Exercise data Block Start

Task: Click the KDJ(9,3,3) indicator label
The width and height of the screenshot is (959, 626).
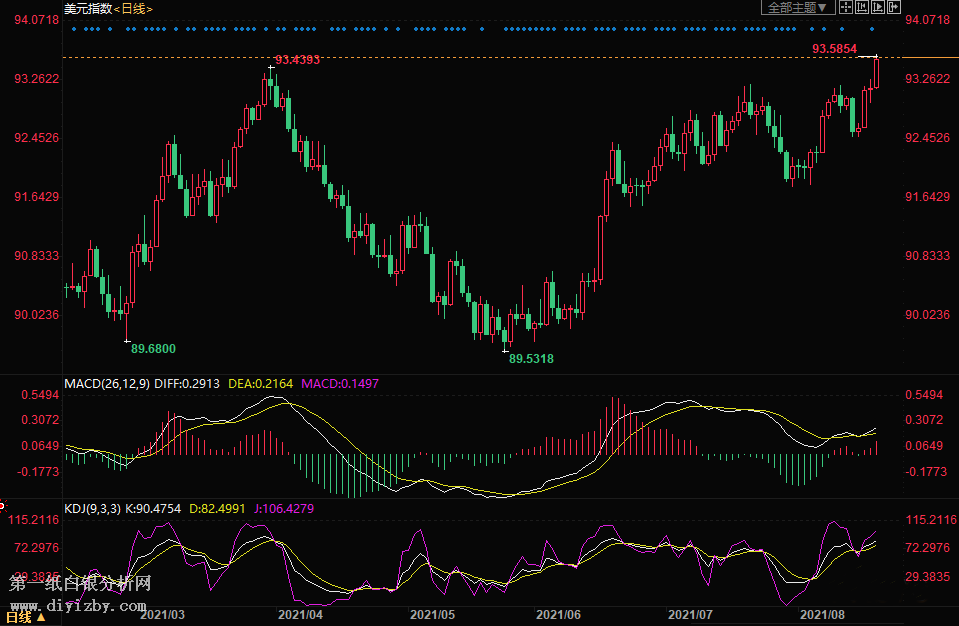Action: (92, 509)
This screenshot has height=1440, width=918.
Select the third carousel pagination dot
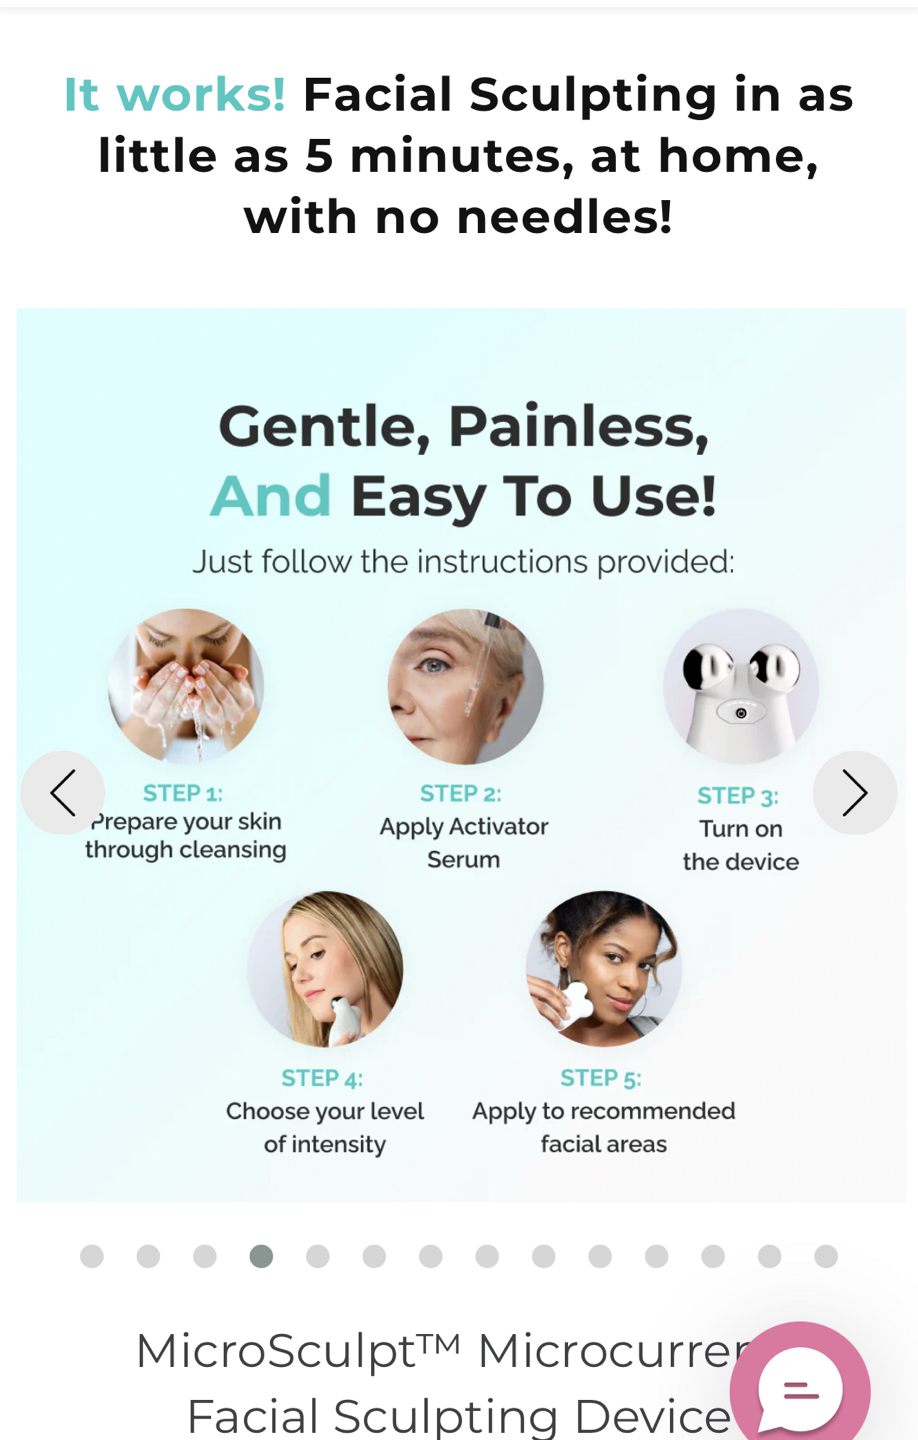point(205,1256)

Exercise data Block End

Exercise objective: Pictures excluded, return exactly the lines from the one with "The width and" through the final line of the entries above, both included.

Solution to this exercise:
The width and height of the screenshot is (959, 626).
Action: (92, 509)
This screenshot has height=1440, width=918.
Select the third carousel pagination dot
point(205,1256)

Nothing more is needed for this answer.